The mechanism is the same one that links any hawkish surprise to crypto. Projected hikes push Treasury yields up and the dollar higher. The 2-year Treasury yield jumped about 14 basis points to around 4.19%, and traders moved quickly, with CME FedWatch showing the odds of a hike by year-end climbing toward 80%. When safe assets pay more and the dollar strengthens, money rotates out of risk, and Bitcoin sits near the front of that line.
This is a real headwind, but it is a macro one, not a crypto-specific break. Nothing changed about Bitcoin itself on June 17. What changed is the price of money and the Fed's willingness to guide markets, and crypto is simply sensitive to both.

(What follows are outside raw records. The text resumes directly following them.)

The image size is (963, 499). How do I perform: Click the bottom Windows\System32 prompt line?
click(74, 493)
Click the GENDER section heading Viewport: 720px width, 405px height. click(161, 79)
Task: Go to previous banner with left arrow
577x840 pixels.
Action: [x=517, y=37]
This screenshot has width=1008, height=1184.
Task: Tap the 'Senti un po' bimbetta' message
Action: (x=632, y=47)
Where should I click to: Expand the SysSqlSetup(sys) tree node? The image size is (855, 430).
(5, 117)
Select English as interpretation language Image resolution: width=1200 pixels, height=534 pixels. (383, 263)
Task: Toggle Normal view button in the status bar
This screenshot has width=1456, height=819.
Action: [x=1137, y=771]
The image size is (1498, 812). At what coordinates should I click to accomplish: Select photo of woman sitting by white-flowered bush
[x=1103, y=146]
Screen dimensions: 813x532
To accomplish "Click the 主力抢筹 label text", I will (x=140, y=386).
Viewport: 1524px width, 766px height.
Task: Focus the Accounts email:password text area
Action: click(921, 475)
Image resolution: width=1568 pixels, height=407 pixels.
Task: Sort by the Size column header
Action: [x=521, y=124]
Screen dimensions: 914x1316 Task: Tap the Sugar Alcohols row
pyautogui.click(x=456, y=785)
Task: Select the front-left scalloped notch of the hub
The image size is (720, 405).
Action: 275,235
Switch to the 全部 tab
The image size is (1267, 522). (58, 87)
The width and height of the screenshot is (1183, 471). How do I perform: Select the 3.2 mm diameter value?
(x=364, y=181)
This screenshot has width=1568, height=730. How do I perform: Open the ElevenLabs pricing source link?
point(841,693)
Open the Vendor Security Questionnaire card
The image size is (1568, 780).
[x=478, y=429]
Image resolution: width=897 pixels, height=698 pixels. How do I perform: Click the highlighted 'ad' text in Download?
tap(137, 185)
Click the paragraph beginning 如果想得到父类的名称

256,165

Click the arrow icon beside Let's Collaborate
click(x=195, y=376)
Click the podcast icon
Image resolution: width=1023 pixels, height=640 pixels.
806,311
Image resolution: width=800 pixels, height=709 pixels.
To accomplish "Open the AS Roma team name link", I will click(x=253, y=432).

The levels that matter now
The bounce is not dead, but it took a clear hit. Reporting around the decision points to a straightforward map:
- Resistance at $64,350. This held going into the meeting and is now the first level Bitcoin needs to reclaim to show the dip was a shakeout.
- Critical support at $60,000 to $62,000. Analysts flag this as a high-volume zone and the line that leveraged positions are defending. Holding it keeps the recovery alive.
- $70,000 above. If support holds and short sellers get squeezed, that is the resistance the market would aim for next.
There is a constructive data point underneath the price too. On-chain figures cited by CoinDesk show long-term holders absorbed about 125,000 BTC during June, the kind of quiet accumulation that has marked past bottoms even while the headline mood stayed sour.
What to watch next
Two things sit directly ahead. The first is the US-Iran peace signing scheduled for June 19. If it holds and oil eases toward $75, that is disinflationary, and it is one of the few things that could take some sting out of the Fed's hawkish turn. The second is every upcoming inflation and jobs report, which now matter more than ever precisely because Warsh removed the guidance that used to cushion them.
This also was not the only central bank in motion this week. The Bank of Japan decision landed just before the Fed, which is why the past few days carried more macro risk than usual for crypto.
How to read the next move: volume
In a market with no Fed roadmap, reading the tape matters more than reading forecasts. A hawkish shock like this produces exactly the kind of sharp, emotional move where volume separates real selling from a flush that gets bought back. If Bitcoin keeps sliding on heavy, sustained sell volume across exchanges, the downtrend has conviction. If the drop comes on a spike of forced liquidations and then volume dries up, it often marks a local bottom rather than the start of something worse. That difference shows up in the flow first, which is the idea our guide on why volume moves before price walks through, and it is what CryptoFlow is built to track.
Read the reaction through volume, not emotion
CryptoFlow tracks real buying and selling volume across five major exchanges every minute, so after a shock like this you can tell whether the selling has conviction or whether it is just a flush.
Open the Dashboard →The bottom line
The Fed did the expected thing with rates and the unexpected thing with everything else. A unanimous hold, a hawkish dot plot that now sees hikes instead of cuts, and a new chair who scrapped forward guidance and refused to submit his own projection. Bitcoin fell below $64,000 because the price of money looks higher and the Fed's roadmap just disappeared. The recovery is not over, but it has to defend the $60,000 to $62,000 zone and prove itself without the macro tailwind it had last week. Watch that support, watch June 19, and let the volume tell you whether this is a dip or a turn.